Curcumin’s antioxidant and anti-inflammatory properties reduce oxidative stress and inflammation that damage the arteries and heart (1, 2, 3). It lowers cholesterol and triglyceride levels and prevents plaque buildup in the arteries (4, 5). This may also have a beneficial effect on blood pressure, though this effect has not been well studied. Curcumin can improve your chances of not having a heart attack, even after open heart surgery (6).
Curcumin causes apoptosis in cancer cells (7). Apoptosis is the natural cellular death that cells undergo when damaged, old, or malfunctioning. Cancer cells are dangerous because they ignore these triggers and continue growing unchecked, but curcumin convinces them to self-destruct. This means curcumin prevents the spread and metastasizing of cancers (8, 9, 10). On top of this, curcumin prevents the formation of many cancers before they even become a problem as a natural anti-mutagenic (11). The antioxidant properties of curcumin help prevent the formation of cancer by neutralizing many carcinogens and free radicals that cause the cellular damage that can spawn cancer to begin with (12).
Curcumin is gaining interest in combatting many of the problems associated with Alzheimer’s. Curcumin protects against oxidative stress and inflammation (13). The anti-inflammatory nature of curcumin may be as powerful as many prescription drugs (14, 15). Curcumin does pass the blood brain barrier to have this effect within the brain itself (16). Curcumin also stimulates macrophages, the disposal units of the body, to break up and remove amyloid plaque, a major contributor to Alzheimer’s disease (17). Curcumin also improves focus and memory, which may help with dementia and other brain disorders associated with aging (18).
Curcumin is one of the most potent anti-inflammatories found in nature. It and ginger seem to compete with over the counter painkillers for effectiveness (19, 20). Curcumin seems to reduce the COX-2 enzyme responsible for pain and inflammation response in the joints and body associated with arthritis.
Curcumin may act like an antidepressant by blocking an enzyme that breaks down dopamine and keeping the euphoric neurotransmitter around longer (21). Curcumin also prevents the break down of brain-derived neurotrophic factor, or BDNF, a major contributor to brain health (22). Combining it with black pepper, piperine, increases the effects (23). Combining it with bromelain, a pineapple enzyme, or a healthy fat, like coconut oil, may also increase absorption and effect.

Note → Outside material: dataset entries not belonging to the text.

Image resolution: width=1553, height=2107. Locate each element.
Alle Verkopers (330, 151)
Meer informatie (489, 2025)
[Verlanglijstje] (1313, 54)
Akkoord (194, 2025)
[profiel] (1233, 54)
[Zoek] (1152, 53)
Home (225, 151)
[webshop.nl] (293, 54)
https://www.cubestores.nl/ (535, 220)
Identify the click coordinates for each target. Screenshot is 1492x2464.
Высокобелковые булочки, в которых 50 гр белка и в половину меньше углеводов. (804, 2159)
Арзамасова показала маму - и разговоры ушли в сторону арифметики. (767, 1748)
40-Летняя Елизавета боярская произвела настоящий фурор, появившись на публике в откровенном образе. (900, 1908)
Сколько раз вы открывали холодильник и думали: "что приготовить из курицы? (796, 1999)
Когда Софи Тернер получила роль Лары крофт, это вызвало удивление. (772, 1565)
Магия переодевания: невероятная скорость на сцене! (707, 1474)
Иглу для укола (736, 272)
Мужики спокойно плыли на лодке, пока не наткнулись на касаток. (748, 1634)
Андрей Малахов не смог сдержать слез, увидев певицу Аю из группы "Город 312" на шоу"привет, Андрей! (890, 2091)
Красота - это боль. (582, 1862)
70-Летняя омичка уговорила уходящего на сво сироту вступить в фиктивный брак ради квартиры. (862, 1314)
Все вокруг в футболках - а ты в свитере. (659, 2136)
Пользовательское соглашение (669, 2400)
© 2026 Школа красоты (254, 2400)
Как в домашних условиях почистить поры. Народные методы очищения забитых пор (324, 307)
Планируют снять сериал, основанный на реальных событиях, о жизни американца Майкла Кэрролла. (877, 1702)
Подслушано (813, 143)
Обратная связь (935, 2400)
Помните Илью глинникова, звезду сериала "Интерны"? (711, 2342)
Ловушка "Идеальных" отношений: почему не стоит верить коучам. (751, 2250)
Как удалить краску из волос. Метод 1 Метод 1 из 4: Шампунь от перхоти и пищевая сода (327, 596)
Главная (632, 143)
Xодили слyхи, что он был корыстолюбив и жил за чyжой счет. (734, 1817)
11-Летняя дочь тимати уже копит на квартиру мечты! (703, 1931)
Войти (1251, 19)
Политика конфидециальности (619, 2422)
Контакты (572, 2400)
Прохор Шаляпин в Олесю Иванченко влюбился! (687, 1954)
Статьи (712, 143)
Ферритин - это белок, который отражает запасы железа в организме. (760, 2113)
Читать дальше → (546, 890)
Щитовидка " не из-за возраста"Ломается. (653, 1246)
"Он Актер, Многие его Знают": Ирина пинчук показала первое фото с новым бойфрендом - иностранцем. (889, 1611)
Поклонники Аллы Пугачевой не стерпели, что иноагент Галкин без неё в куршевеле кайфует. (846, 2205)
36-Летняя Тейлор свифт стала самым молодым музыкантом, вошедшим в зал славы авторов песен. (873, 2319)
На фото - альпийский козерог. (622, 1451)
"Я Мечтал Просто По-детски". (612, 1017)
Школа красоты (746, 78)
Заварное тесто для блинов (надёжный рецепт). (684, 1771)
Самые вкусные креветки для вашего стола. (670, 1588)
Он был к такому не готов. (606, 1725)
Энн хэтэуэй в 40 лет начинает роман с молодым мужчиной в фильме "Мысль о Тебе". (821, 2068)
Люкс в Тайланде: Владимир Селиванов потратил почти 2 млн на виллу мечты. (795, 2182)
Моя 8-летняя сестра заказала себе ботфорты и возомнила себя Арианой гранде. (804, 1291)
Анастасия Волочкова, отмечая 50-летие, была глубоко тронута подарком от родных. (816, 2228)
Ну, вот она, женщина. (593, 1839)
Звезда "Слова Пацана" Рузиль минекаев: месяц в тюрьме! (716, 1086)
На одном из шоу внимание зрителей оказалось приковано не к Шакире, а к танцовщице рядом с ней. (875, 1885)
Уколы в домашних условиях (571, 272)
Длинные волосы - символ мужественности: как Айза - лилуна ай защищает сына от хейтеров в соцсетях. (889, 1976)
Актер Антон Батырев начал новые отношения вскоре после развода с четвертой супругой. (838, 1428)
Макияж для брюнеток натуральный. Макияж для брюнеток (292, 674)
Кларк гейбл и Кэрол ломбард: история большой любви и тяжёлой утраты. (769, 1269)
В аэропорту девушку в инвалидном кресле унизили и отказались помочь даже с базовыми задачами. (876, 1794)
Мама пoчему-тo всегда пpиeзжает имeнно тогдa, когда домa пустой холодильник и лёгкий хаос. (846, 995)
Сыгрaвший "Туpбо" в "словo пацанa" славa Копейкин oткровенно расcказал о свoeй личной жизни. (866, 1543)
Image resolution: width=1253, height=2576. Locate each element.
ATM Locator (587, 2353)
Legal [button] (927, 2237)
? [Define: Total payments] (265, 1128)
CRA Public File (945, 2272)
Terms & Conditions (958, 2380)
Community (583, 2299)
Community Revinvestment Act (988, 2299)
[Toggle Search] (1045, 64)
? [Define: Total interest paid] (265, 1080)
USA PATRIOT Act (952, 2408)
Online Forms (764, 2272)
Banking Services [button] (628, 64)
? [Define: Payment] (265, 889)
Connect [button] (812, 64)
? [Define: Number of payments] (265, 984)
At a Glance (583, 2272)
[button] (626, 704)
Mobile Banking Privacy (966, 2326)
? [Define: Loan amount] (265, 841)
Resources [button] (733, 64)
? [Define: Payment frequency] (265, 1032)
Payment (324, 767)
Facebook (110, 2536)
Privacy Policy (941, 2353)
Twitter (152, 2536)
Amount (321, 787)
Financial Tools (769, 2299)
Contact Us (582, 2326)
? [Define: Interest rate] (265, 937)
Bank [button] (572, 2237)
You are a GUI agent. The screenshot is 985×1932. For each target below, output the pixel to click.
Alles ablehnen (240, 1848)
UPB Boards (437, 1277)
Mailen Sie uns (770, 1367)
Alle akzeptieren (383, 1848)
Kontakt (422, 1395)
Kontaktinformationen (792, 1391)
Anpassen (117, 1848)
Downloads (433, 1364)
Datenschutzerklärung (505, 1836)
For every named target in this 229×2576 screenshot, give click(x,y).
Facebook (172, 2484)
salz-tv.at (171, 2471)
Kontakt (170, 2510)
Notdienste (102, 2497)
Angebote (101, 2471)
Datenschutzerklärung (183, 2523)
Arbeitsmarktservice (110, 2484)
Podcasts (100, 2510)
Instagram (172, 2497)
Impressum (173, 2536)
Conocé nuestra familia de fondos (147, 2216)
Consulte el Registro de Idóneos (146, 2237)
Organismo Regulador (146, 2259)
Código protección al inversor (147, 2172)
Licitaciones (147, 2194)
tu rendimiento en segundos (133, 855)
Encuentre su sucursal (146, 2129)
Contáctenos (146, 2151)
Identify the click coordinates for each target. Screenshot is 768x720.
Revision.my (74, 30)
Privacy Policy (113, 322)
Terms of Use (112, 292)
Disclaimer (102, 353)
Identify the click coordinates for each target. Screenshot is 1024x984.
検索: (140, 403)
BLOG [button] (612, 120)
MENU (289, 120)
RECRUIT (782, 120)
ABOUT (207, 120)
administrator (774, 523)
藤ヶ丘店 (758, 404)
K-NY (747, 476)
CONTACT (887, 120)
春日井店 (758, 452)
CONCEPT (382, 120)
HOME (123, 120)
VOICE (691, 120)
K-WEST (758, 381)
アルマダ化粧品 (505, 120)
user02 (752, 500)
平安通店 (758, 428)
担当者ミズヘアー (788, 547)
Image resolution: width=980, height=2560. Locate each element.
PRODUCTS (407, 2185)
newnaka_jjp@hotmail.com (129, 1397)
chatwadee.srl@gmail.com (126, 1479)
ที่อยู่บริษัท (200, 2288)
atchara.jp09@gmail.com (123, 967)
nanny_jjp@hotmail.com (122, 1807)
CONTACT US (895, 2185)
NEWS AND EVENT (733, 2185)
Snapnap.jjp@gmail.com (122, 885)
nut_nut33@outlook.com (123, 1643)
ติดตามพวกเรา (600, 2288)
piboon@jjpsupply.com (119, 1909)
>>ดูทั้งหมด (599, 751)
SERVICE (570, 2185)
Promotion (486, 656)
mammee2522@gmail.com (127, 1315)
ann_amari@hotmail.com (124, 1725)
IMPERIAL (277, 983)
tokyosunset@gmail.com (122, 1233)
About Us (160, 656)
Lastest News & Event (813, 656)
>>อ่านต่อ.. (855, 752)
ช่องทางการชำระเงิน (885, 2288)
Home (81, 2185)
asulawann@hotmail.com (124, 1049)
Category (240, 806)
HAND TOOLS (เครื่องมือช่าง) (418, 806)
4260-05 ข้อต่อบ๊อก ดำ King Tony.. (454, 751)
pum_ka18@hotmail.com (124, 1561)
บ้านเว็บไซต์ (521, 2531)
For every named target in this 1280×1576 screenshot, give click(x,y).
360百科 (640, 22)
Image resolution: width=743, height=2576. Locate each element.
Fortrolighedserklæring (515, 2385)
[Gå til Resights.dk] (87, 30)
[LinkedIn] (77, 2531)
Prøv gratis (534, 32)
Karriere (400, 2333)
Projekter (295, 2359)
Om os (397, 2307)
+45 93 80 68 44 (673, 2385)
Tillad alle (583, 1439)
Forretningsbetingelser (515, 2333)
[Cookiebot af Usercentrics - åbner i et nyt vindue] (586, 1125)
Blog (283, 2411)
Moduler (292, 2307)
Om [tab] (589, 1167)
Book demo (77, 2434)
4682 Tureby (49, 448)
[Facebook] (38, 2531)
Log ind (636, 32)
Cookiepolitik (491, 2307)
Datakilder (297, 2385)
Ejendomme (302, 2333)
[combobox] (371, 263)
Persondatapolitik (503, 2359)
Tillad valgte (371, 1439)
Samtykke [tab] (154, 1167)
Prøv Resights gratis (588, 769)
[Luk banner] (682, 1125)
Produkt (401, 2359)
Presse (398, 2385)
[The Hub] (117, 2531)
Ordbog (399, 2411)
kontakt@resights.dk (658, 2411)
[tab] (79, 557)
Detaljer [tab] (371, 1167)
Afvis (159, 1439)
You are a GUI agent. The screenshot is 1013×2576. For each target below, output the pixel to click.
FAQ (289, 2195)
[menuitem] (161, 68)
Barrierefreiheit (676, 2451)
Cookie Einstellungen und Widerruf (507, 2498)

Curcumin protects the liver against a host of toxic compounds that can cause serious damage, preventing damage, improving function, speeding healing, and reversing damage after exposure. (24, 25, 26, 27).
Curcumin stimulates the release of bile to hopefully help clean the gallbladder and help prevent or dislodge gallstones (28). More studies need to be done.
We’ve already established that curcumin acts as a powerful antioxidant that protects the brain, liver, heart, and more (29). It seems curcumin also increases the antioxidant action of other compounds and enzymes throughout the body (30, 31, 32).
Turmeric is related to ginger, a common remedy for nausea, stomach pains, indigestion, and diarrhea. It is unsurprising that curcumin also helps with stomach problems, including helping to heal ulcers (36).
Turmeric, and thus curcumin, has been used in Ayurvedic medicine for thousands of years to treat a multitude of illnesses and conditions. It is used topically to treat wounds, infections, and skin conditions and internally to treat lung disorders, food poisoning, parasites, circulation problems, infection, and much more. Not all of these health benefits have been studied, but the anecdotal evidence is very supportive and points to many more studies to come.
Side effects for turmeric are rare and mild, especially when used as a spice in food. Large medicinal doses (more than used in food) are not recommended for pregnant women. Large doses should also not be used when breastfeeding as no studies have been done on its safety. Very large doses can cause some stomach discomfort, diarrhea, and nausea.